THE DATA –
*** Block opens ***

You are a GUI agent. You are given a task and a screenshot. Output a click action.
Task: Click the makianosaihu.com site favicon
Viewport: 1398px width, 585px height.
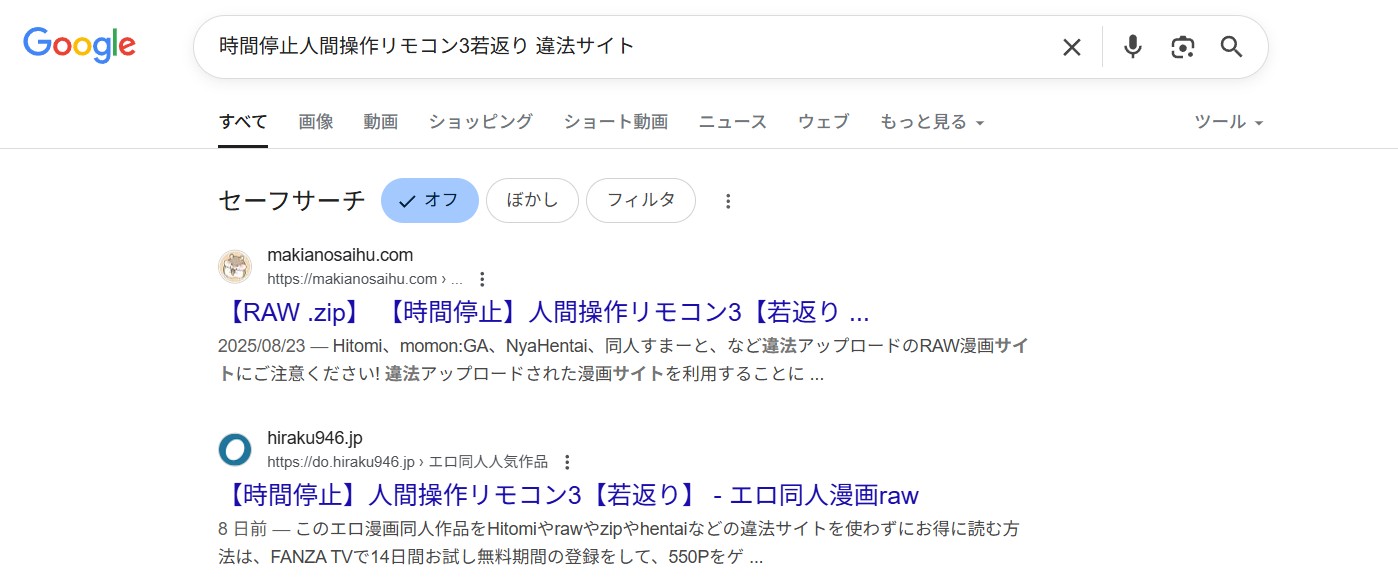click(234, 267)
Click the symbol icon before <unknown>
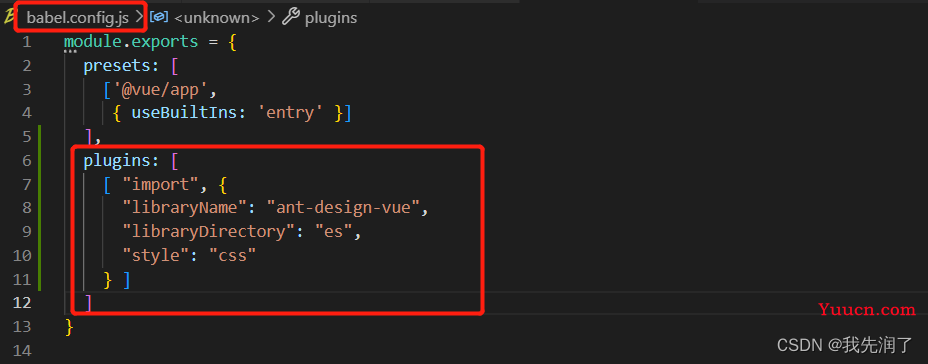 pos(159,17)
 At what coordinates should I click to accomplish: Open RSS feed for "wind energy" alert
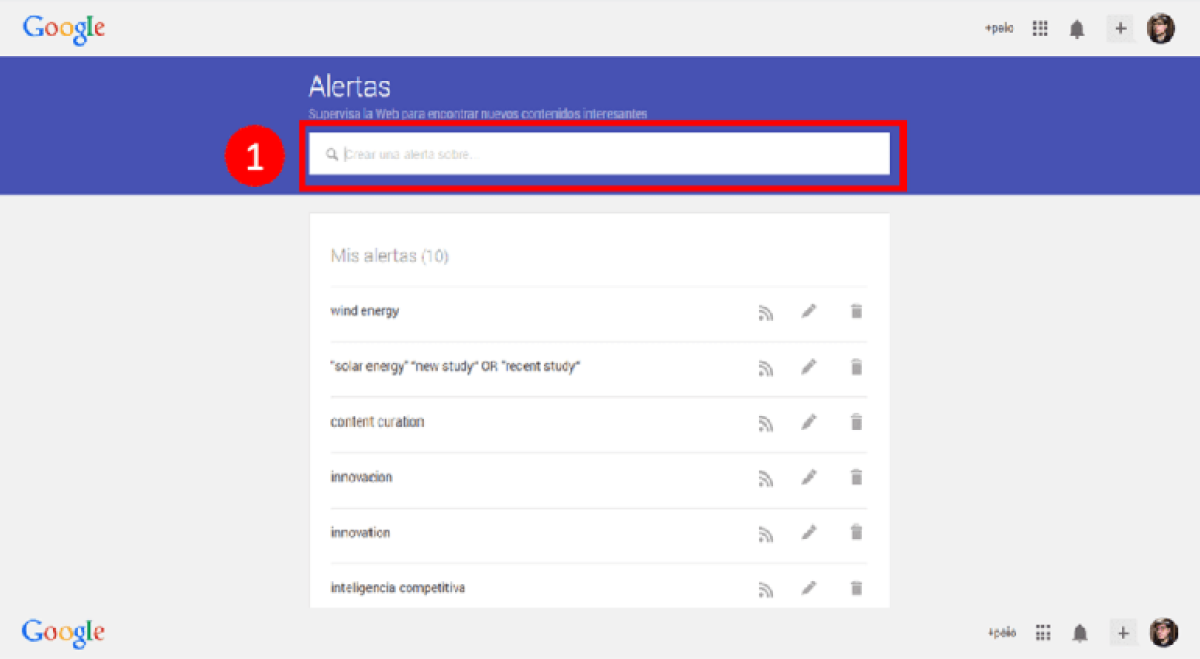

*** Block closes ***

WORK REQUIRED – When you print the records above, keep them exact and leave out the pictures.

ANSWER TO THIS EXERCISE –
You are a GUI agent. You are given a task and a screenshot. Output a click action.
Task: Click the makianosaihu.com site favicon
Viewport: 1398px width, 585px height.
click(234, 267)
Click the symbol icon before <unknown>
 pos(159,17)
 At what coordinates should I click to accomplish: Open RSS feed for "wind energy" alert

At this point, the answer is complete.